Bob Dylan, close to 81, long ago secured his place as a legendary cultural force. And he continues to do things his way, even if that means disappointing some fans, as he did in Little Rock Monday night.
I know — a good friend years ago threw up his hands about Dylan’s lack of interest in performing his songs the ways he had always heard them. Give the man the right to change his songs if he wants to, I said to unhearing ears.

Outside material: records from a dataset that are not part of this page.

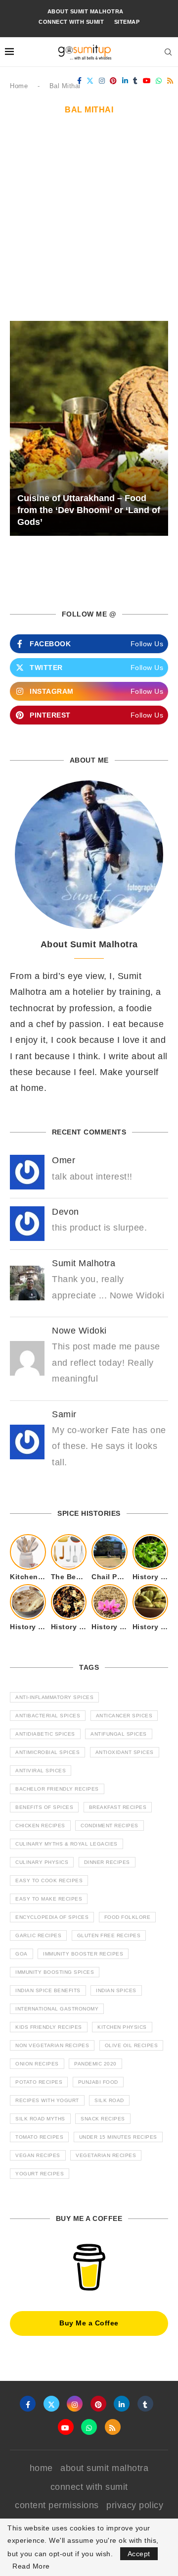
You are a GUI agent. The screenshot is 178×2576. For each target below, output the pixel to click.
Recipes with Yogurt (47, 2100)
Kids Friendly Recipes (48, 2027)
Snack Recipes (103, 2118)
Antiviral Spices (40, 1770)
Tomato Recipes (39, 2137)
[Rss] (170, 80)
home (41, 2468)
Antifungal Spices (118, 1734)
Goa (21, 1954)
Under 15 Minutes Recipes (118, 2137)
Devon (65, 1212)
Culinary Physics (41, 1862)
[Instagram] (102, 80)
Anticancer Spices (124, 1715)
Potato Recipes (38, 2082)
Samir (64, 1414)
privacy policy (134, 2505)
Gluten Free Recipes (109, 1935)
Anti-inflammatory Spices (54, 1697)
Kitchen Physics (122, 2027)
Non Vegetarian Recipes (52, 2045)
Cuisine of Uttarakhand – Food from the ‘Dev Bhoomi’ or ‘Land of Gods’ (88, 510)
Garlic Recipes (38, 1935)
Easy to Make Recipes (48, 1899)
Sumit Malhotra (83, 1263)
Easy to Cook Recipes (49, 1880)
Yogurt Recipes (39, 2173)
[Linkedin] (125, 80)
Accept (139, 2554)
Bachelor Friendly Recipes (57, 1789)
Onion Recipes (37, 2063)
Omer (63, 1160)
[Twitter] (90, 80)
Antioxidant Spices (124, 1752)
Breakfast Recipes (118, 1807)
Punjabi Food (98, 2082)
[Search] (168, 52)
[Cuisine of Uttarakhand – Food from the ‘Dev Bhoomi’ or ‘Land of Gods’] (89, 428)
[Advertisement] (89, 227)
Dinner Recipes (107, 1862)
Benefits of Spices (44, 1807)
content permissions (57, 2505)
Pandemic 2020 (95, 2063)
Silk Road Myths (40, 2118)
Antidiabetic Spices (45, 1734)
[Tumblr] (135, 80)
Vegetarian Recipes (106, 2155)
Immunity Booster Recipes (83, 1954)
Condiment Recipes (109, 1825)
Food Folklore (127, 1917)
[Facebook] (79, 80)
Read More (31, 2566)
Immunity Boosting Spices (54, 1972)
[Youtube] (147, 80)
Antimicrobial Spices (47, 1752)
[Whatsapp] (159, 80)
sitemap (127, 22)
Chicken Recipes (40, 1825)
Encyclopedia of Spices (52, 1917)
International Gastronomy (56, 2008)
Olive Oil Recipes (131, 2045)
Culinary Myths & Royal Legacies (66, 1844)
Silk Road (109, 2100)
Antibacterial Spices (47, 1715)
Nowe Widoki (79, 1331)
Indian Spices (116, 1990)
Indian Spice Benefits (48, 1990)
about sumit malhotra (85, 11)
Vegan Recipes (37, 2155)
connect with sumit (71, 22)
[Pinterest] (113, 80)
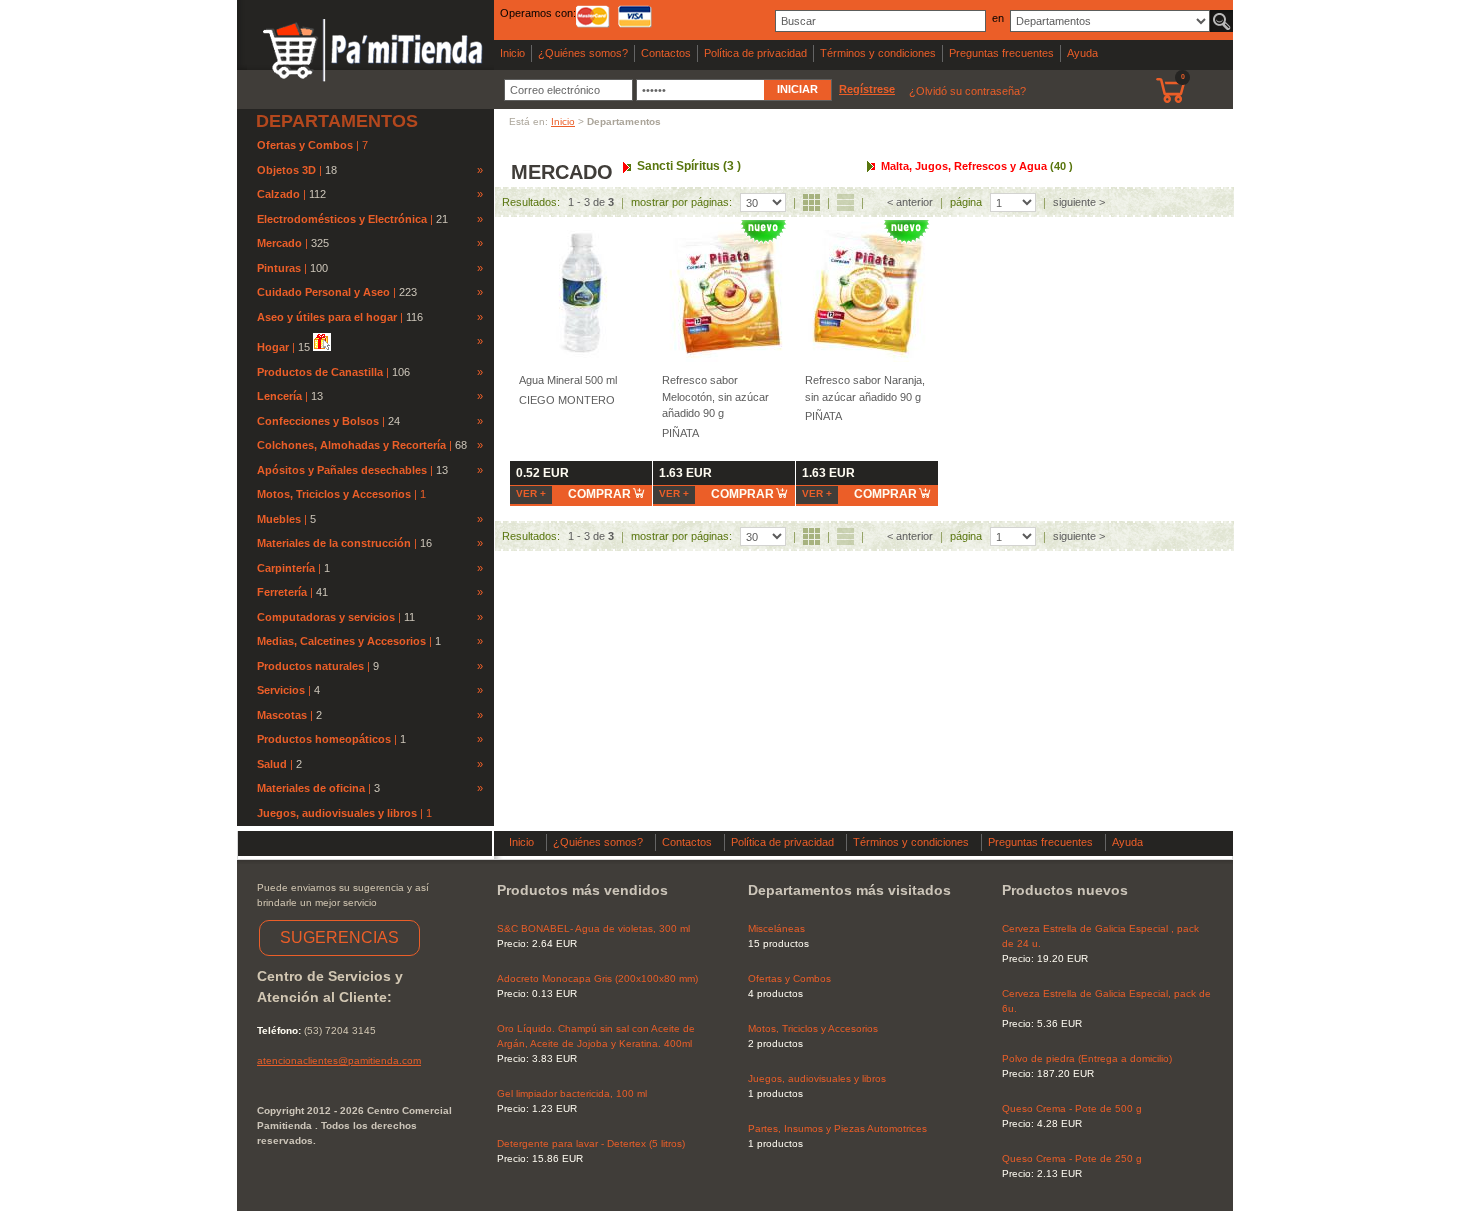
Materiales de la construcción (334, 543)
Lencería (279, 396)
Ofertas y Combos (306, 145)
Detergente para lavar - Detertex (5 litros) (591, 1143)
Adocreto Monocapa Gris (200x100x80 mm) (597, 978)
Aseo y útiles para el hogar (327, 317)
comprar (599, 494)
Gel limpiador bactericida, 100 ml (572, 1093)
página (966, 202)
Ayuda (1082, 53)
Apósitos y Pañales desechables (342, 470)
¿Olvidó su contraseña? (967, 91)
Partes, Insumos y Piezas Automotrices (837, 1128)
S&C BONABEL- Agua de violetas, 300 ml (593, 928)
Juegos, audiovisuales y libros (338, 813)
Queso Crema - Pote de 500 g (1072, 1108)
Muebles (279, 519)
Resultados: (531, 202)
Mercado (279, 243)
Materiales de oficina (311, 788)
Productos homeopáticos (324, 739)
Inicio (512, 53)
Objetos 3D (286, 170)
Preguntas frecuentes (1001, 53)
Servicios (281, 690)
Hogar (273, 347)
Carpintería (286, 568)
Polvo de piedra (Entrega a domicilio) (1087, 1058)
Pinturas (279, 268)
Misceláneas (776, 928)
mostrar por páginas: (681, 202)
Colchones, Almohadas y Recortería (351, 445)
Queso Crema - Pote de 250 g (1072, 1158)
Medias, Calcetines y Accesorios (341, 641)
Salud (272, 764)
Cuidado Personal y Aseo (323, 292)
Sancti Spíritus (689, 166)
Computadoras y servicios (326, 617)
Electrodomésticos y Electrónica (342, 219)
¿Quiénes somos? (583, 53)
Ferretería (282, 592)
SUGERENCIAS (339, 937)
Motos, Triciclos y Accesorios (335, 494)
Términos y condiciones (878, 53)
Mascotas (282, 715)
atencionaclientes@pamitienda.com (339, 1060)
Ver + (531, 493)
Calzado (278, 194)
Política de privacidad (755, 53)
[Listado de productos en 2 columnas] (845, 202)
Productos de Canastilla (320, 372)
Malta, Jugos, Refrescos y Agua (977, 166)
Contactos (666, 53)
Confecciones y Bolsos (318, 421)
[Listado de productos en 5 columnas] (811, 202)
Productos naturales (310, 666)
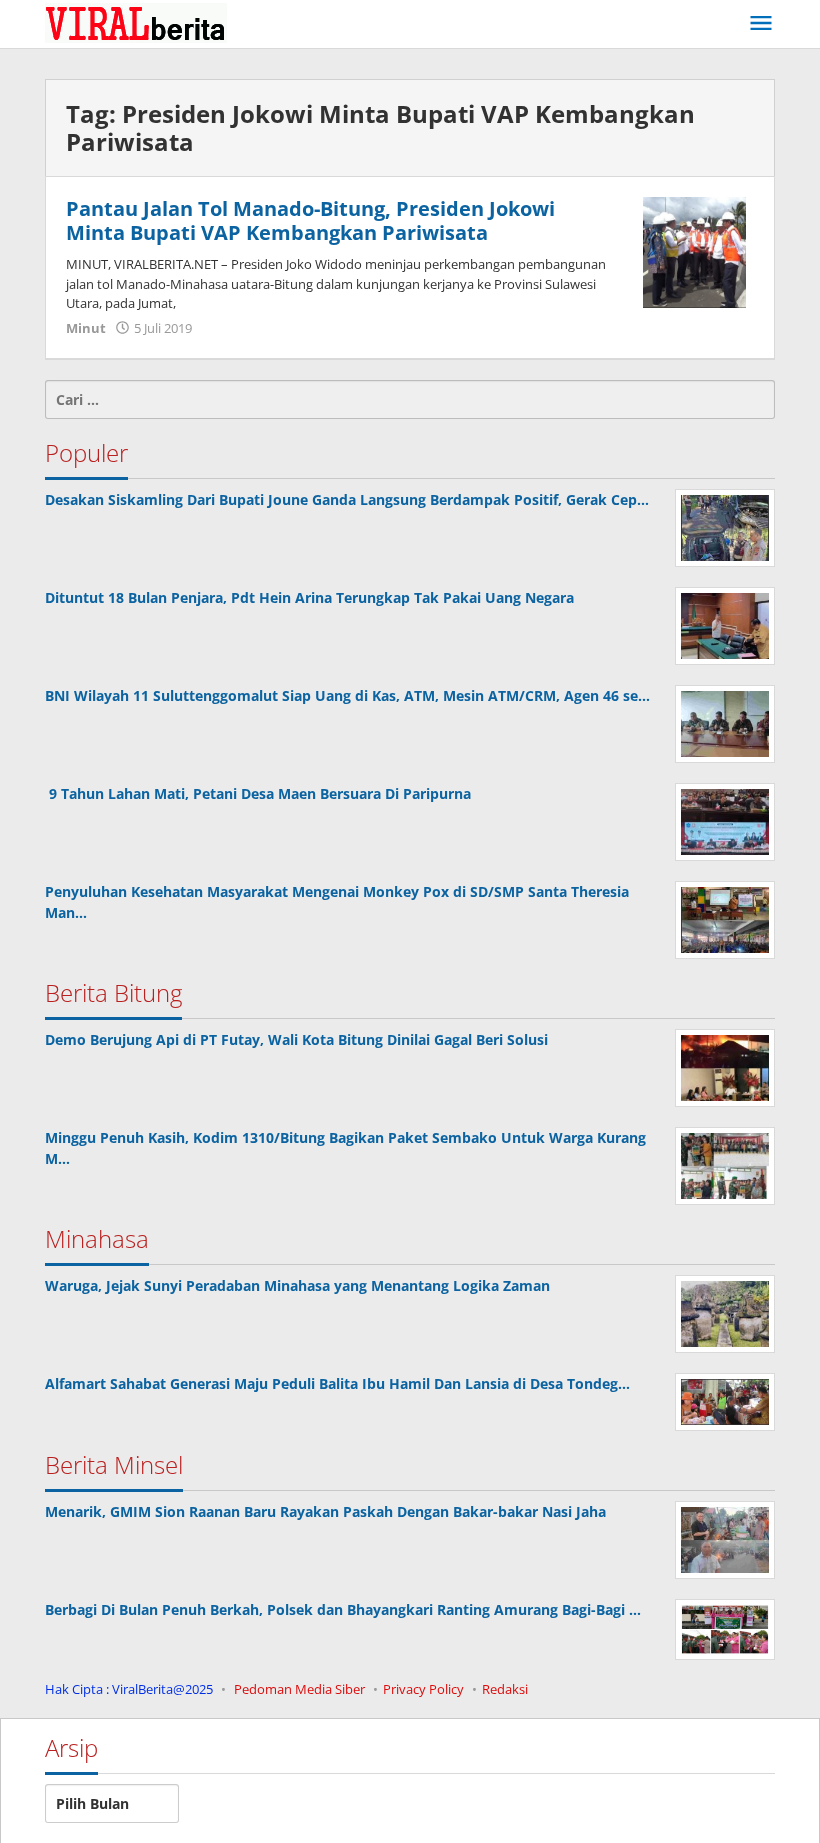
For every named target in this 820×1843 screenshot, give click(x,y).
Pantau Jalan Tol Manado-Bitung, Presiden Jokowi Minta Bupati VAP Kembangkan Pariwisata (310, 220)
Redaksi (505, 1689)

Dylan played to a sold-out crowd at Robinson Center, the site of his first Arkansas concert in 1992. This, his third time at Robinson, was in support of “Rough and Rowdy Ways,” his 39th studio album, released in June 2020. He played nine of that album’s 10 songs, omitting only “Murder Most Foul” (which at nearly 17 minutes, is his longest song ever).
The show opened with a chaotic version of “Watching the River Flow,” then veered into the hard-rocking anthem, “Most Likely You Go Your Way and I’ll Go Mine,” possibly what he'd say to those who criticize his choice of songs and how he now chooses to interpret them.
From there he and the band delivered the first two songs from the album — “I Contain Multitudes” and “False Prophet.” After that, he alternated new with old.
“When I Paint My Masterpiece,” also made famous by The Band, was masterful; it was followed by the surprisingly blunt “Black Rider.”
One of his earliest ventures into country music, “I’ll Be Your Baby Tonight,” was sweetly re-interpreted, followed by “My Own Version of You,” a sort of musical Frankenstein creation. “Crossing the Rubicon,” another upbeat new song, was followed by the fetching oldie “To Be Alone with You.”
Then came a powerful pair: the new and gripping and my favorite, “Key West (Philosopher Pirate),” enhanced by the accordion of Donnie Herron, and “Gotta Serve Somebody,” the show's most raucous song, from Dylan’s Christian music era. Another romantic new song, “I’ve Made Up My Mind to Give Myself to You,” preceded the show's only cover, “Melancholy Mood,” a 1939 non-hit recorded by Frank Sinatra. He followed it with “Mother of Muses” and a wild “Goodbye Jimmy Reed.”
Dylan did not play guitar; he was seated at a piano, facing his fans, and did walk offstage a couple of times, perhaps to bask in the adulation of the crowd. For most of the show, only his face was visible.
Band introductions (not always Dylan’s thing; bassist Tony Garnier has been with him for decades) came before the final song, “Every Grain of Sand,” one of Dylan’s greatest compositions. There was neither an encore after a nearly two-hour show, nor an opening act, nor an intermission, or acknowledgement of fans’ shouted requests.
The set was nothing more than the band set up in front of the curtain, with lighting occasionally accenting a mood. Back to the basics, you might say.
And my friend, the one who gave up on Dylan years ago? He wasn’t there, but his son was.